Goal of the exercise »
Restate all of the data exactly.

Data listing »
————

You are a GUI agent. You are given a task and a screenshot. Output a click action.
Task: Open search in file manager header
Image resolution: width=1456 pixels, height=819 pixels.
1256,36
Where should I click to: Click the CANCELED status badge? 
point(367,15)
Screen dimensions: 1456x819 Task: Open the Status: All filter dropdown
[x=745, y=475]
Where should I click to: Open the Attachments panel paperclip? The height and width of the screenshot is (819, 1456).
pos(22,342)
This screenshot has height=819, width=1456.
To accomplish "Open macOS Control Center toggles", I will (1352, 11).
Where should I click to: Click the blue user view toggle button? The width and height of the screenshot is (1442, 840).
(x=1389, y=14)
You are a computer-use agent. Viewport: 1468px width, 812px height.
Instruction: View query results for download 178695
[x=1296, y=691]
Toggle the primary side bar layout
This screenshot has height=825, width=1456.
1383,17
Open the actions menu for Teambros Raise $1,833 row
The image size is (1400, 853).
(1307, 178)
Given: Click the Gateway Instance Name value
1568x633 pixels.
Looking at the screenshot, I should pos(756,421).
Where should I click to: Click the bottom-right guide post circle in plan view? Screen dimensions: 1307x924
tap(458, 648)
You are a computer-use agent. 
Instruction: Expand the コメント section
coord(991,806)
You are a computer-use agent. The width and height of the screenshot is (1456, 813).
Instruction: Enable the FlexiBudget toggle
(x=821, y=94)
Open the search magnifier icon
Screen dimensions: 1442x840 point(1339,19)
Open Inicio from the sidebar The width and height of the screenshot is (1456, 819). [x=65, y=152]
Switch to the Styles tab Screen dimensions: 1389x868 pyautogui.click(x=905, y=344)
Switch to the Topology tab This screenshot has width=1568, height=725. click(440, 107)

————

Result »
You are a GUI agent. You are given a task and a screenshot. Output a click action.
Task: Open search in file manager header
Image resolution: width=1456 pixels, height=819 pixels.
1256,36
Where should I click to: Click the CANCELED status badge? 
point(367,15)
Screen dimensions: 1456x819 Task: Open the Status: All filter dropdown
[x=745, y=475]
Where should I click to: Open the Attachments panel paperclip? The height and width of the screenshot is (819, 1456).
pos(22,342)
This screenshot has height=819, width=1456.
To accomplish "Open macOS Control Center toggles", I will (1352, 11).
Where should I click to: Click the blue user view toggle button? The width and height of the screenshot is (1442, 840).
(x=1389, y=14)
You are a computer-use agent. Viewport: 1468px width, 812px height.
Instruction: View query results for download 178695
[x=1296, y=691]
Toggle the primary side bar layout
This screenshot has height=825, width=1456.
1383,17
Open the actions menu for Teambros Raise $1,833 row
The image size is (1400, 853).
(1307, 178)
Given: Click the Gateway Instance Name value
1568x633 pixels.
Looking at the screenshot, I should pos(756,421).
Where should I click to: Click the bottom-right guide post circle in plan view? Screen dimensions: 1307x924
tap(458, 648)
You are a computer-use agent. 
Instruction: Expand the コメント section
coord(991,806)
You are a computer-use agent. The width and height of the screenshot is (1456, 813).
Instruction: Enable the FlexiBudget toggle
(x=821, y=94)
Open the search magnifier icon
Screen dimensions: 1442x840 point(1339,19)
Open Inicio from the sidebar The width and height of the screenshot is (1456, 819). [x=65, y=152]
Switch to the Styles tab Screen dimensions: 1389x868 pyautogui.click(x=905, y=344)
Switch to the Topology tab This screenshot has width=1568, height=725. click(440, 107)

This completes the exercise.